Identificato il motore del cancro alla prostata, è una proteina

Finora si pensava svolgesse un ruolo solo in stadi più avanzati

10 settembre 2024, 17:27

di Benedetta Bianco

ANSACheck
Rappresentazione artistica della divisione cellulare che scatena il cancro della prostata (fonte: Ella Maru Studio) - RIPRODUZIONE RISERVATA

Rappresentazione artistica della divisione cellulare che scatena il cancro della prostata (fonte: Ella Maru Studio) - RIPRODUZIONE RISERVATA

Si nasconde in una proteina il ‘motore’ del cancro alla prostata: chiamata Nsd2 e ritenuta finora importante solo in stadi del tumore più avanzati, altera il funzionamento del recettore per gli androgeni, gli ormoni sessuali maschili, che normalmente regola lo sviluppo della prostata. La scoperta, pubblicata sulla rivista Nature Genetics e guidata dall’Università americana del Michigan, fa luce su un fenomeno prima sconosciuto e suggerisce anche nuovi modi per colpire il cancro alla prostata, grazie alla messa a punto di composti terapeutici che blocchino l’attività dannosa di Nsd2 o distruggano la proteina.

In condizioni normali, il recettore per gli androgeni guida lo sviluppo della prostata, comunicando alle cellule di smettere di crescere quando non è più necessario. Nel cancro, invece, fa tutto l’opposto: costringe ad una crescita continua e incontrollata, dando il via allo sviluppo della malattia. Grazie al lavoro dei ricercatori guidati da Abhijit Parolia, la causa di questo comportamento è stata ora rintracciata nella proteina Nsd2, che legandosi al recettore ne riprogramma l’attività in favore del tumore.

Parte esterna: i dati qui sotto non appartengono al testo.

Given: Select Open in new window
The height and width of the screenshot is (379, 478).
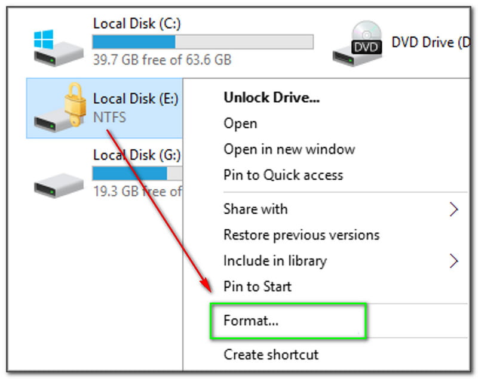Looking at the screenshot, I should 289,149.
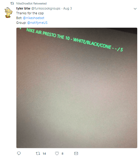The height and width of the screenshot is (157, 139).
Task: Click the retweeted indicator icon above the tweet
Action: pyautogui.click(x=12, y=3)
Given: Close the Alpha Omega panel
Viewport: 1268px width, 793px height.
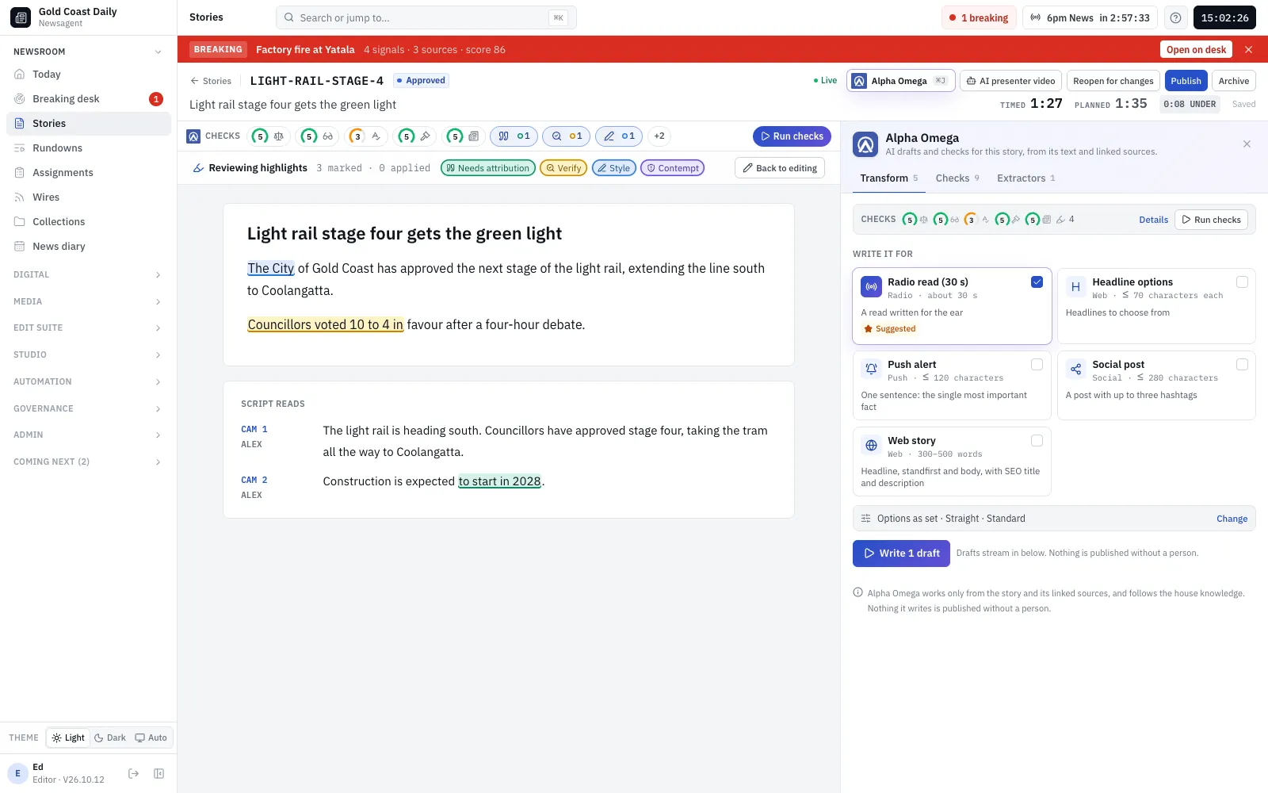Looking at the screenshot, I should (x=1247, y=144).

Gli autori dello studio hanno sperimentato in laboratorio diversi metodi per bloccare la produzione di Nsd2 nelle cellule cancerose, scoprendo che ciò permette di rallentare la crescita e la diffusione del tumore, ma non di eliminarlo del tutto. Hanno, inoltre, individuato un’altra proteina, chiamata Nsd1, che collabora con Nsd2 nella sua azione a favore del cancro alla prostata: secondo i ricercatori, un composto che riesca a degradare entrambe le proteine potrebbe risultare più efficace, in combinazione con altri trattamenti, prendendo di mira le cellule malate senza danneggiare quelle sane.